#### PROVIDED MATERIAL
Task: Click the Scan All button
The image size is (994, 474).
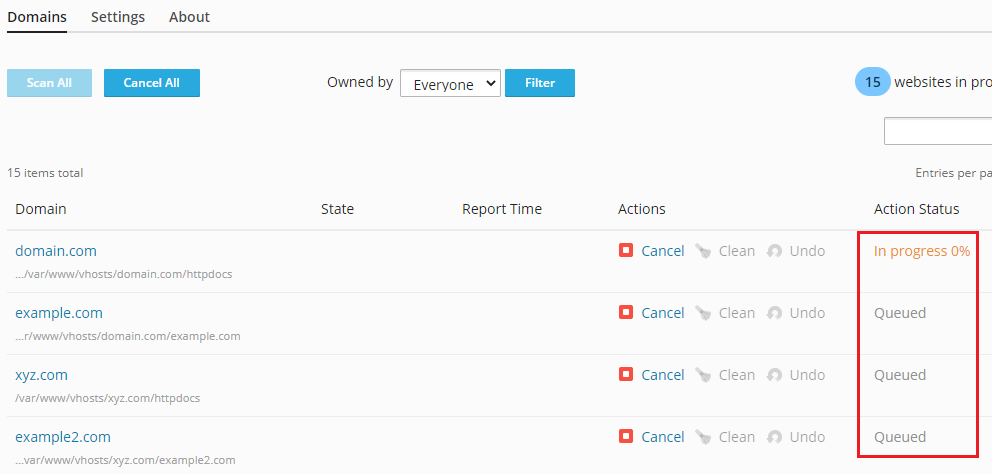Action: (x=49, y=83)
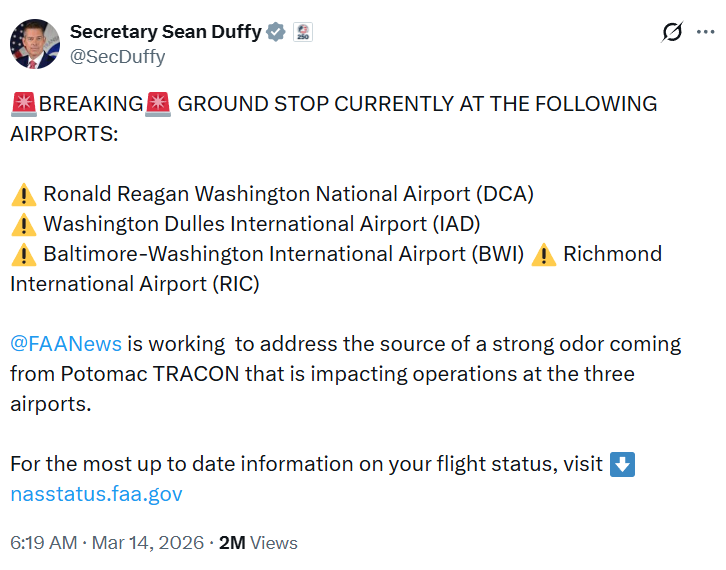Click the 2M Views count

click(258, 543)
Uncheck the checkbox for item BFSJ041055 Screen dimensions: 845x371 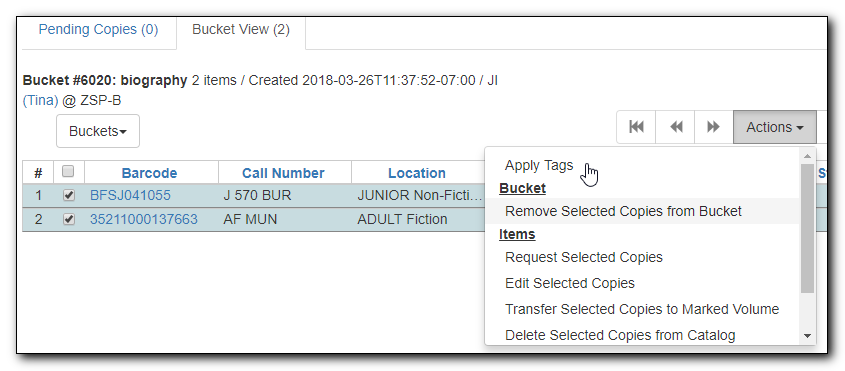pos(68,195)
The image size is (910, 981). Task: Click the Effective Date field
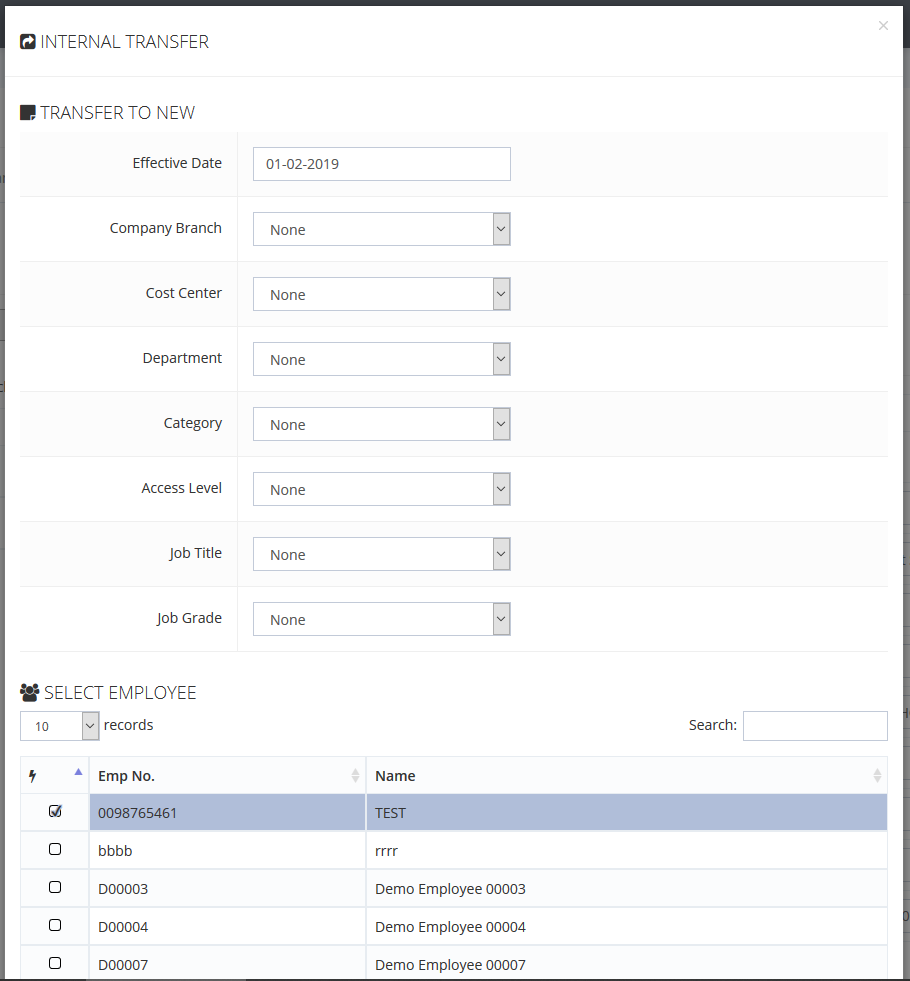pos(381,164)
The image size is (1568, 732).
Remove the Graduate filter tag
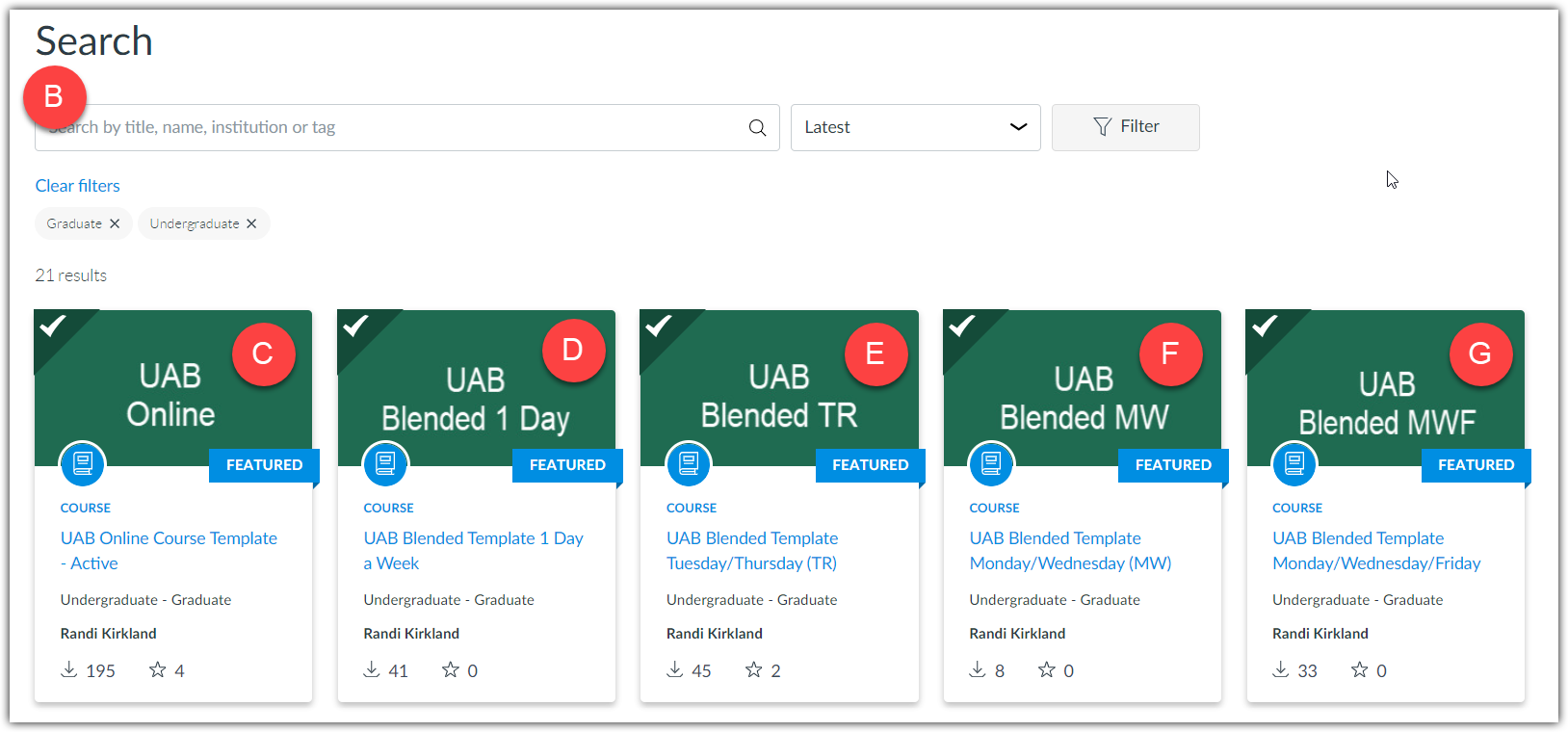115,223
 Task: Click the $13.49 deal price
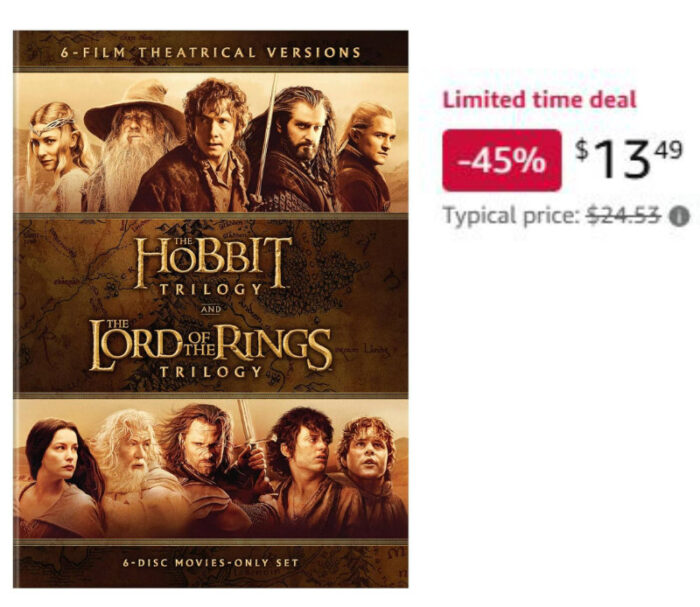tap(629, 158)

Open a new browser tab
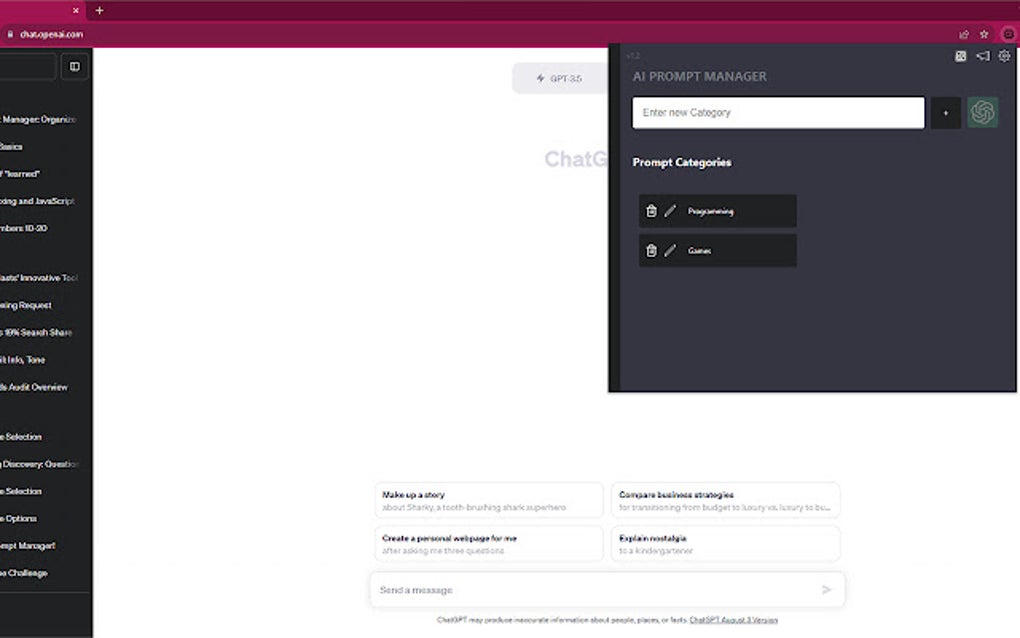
########
TASK INSTRUCTIONS: Add -28 to every coordinate in the answers, then give again the part that opens with the line containing "Task: Click the $13.49 deal price" and closes with the last line, requests included. Leave the pictures out of your answer.

RESPONSE:
 Task: Click the $13.49 deal price
tap(601, 130)

Open a new browser tab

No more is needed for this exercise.